** DOCUMENT PASSAGE follows **

I’d like to conclude by asking you to consider another voice calling to us from the mysterious darkness, the voice of Eliot Cowan, a shaman who has created a healing system he calls plant spirit medicine. Cowan claims he has no especially mystical abilities and grew up in an average middle class household, a child allergic to pollen and prone to staying indoors. While studying anthropology in college, however, he developed the urge to learn more about the world in which he lived. So he left school and moved to a farm in Vermont where he began learning about and experimenting with plan medicines. One day, needing fence posts, he wondered into a cedar grove with a saw and machete, instead of a noisy gas-fueled chainsaw. Before tearing into the trees, however, he asked himself, “If I were growing here in this bog, how would I want it to be done?”12 He decided that he would select a trunk from each clump of trees that was crowding the others, cut it, removes its limbs, then pile the brush atop the stump so as not to harm the other trees and clutter the meadow with brush piles. “I will leave the grove healthier and more beautiful than when I found it.”13 Cowan’s approach took much longer than it should have, but he didn’t seem to mind.

** End of DOCUMENT PASSAGE **
** SOURCE INFORMATION follows **

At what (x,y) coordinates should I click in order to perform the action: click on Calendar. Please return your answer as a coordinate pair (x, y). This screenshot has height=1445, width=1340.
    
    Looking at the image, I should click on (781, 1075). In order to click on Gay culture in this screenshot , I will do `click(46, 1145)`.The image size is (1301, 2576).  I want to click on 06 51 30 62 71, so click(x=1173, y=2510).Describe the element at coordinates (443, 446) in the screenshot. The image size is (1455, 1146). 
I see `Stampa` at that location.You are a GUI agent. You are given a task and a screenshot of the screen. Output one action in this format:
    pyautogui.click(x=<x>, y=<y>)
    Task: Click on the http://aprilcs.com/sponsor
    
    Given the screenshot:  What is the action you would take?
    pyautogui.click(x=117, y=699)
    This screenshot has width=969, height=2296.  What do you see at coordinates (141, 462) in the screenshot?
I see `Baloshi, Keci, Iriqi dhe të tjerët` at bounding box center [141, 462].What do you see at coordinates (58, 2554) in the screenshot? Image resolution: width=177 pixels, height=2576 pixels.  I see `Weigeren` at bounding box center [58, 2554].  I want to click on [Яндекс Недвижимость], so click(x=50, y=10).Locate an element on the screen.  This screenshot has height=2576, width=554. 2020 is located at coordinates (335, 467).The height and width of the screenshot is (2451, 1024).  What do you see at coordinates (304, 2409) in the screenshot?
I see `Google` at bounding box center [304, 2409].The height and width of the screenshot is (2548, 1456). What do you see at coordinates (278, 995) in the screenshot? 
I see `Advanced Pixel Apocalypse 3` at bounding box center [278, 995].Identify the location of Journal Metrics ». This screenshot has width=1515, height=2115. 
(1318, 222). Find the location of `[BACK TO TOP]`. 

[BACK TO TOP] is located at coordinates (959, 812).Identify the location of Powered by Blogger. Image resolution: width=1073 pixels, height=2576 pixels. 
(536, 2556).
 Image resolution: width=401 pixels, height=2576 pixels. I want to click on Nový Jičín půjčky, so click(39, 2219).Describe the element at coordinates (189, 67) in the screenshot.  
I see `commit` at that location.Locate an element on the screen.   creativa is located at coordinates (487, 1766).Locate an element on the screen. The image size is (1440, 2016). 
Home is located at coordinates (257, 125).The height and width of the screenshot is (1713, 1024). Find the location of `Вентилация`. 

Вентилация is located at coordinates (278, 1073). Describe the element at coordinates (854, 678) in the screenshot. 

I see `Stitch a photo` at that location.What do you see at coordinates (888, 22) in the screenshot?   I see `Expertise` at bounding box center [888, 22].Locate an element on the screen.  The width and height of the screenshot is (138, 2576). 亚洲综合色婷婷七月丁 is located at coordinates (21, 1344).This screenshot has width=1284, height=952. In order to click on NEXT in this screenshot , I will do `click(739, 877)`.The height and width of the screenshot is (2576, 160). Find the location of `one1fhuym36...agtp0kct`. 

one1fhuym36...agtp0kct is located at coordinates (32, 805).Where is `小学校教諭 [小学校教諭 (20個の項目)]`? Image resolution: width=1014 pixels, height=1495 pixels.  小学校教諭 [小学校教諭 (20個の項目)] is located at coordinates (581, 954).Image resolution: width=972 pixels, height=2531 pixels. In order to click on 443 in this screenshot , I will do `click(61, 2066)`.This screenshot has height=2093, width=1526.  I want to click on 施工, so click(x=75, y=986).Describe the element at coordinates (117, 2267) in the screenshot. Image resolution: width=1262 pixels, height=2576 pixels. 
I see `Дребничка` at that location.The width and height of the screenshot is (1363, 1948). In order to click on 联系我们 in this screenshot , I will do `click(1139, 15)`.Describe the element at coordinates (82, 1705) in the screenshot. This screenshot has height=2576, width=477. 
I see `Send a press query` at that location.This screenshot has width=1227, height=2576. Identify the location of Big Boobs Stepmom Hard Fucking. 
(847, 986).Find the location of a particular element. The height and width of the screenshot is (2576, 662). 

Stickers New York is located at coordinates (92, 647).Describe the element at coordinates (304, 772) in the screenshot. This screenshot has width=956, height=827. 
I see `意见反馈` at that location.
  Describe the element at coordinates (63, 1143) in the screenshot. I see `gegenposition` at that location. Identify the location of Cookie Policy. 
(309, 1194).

** End of SOURCE INFORMATION **

LIST OF TASKS >>
- a) In the passage about Eliot Cowan, what steps did Cowan decide to take with the trees in the cedar grove? List them in order.
- b) Resume the passage about Eliot Cowan, starting right after its last sentence.

SOLVED TASKS >>
- a)
1. Select a trunk from each clump of trees that was crowding the others.
2. Cut it.
3. Remove its limbs.
4. Pile the brush atop the stump.

- b)
Nearly twenty years later, while on a shamanic journey to the Sierra foothills of Northern California, Cowan had a dream in which he encountered a female spirit who told him she was the mother of all the creatures in the forest. “The cedars are pleased with you,” she told him, “and we’ll help you because of your kindness to us long ago.”

Cowan was confused and asked, “What kindness?”

“It was my cousin,” the spirit replied, “the northern white cedar, don’t you recall?”14 That’s when, for the first time, Cowan remembered his forgotten experience in the grove 18 years earlier. Since then Cowan has come to conclude that in many cases we don’t even need to ingest plants to be healed and enlightened by them, we simply need to be close to them. “I think it’s important for people to know,” he says, “and to be able to experience that every plant is a miracle, magic. And if you approach it right, every plant is psychoactive. Spirit isn’t limited by molecules.”15

Science tells us the Universe if full of mostly stuff we can’t see, dark matter, and our bodies are made of mostly stuff we don’t understand, junk DNA. But our lack of experience or understanding doesn’t mean these aren’t real or serve no purpose. As Einstein said, “Out yonder there is a huge world, which exists independently of us human beings and which stands before us like a great, eternal riddle, at least partially accessible to our inspection and thinking.”16 Perhaps the peculiar intelligence expressed by plants and animals is accessible to us mere humans too, if we stop focusing so hard on our narrow vision of reality, close our eyes, and listen.
1 Gibbs, W. Wayt, The Unseen Genome: Gems Among the Junk, Scientific America, November 2003, p.53.
2 Sheldrake, Rupert, Dogs that Know When Their Owners Are Coming Home: And other Unexplained Powers of Animals, Three Rivers Press, New York, NY, 1999, p.131.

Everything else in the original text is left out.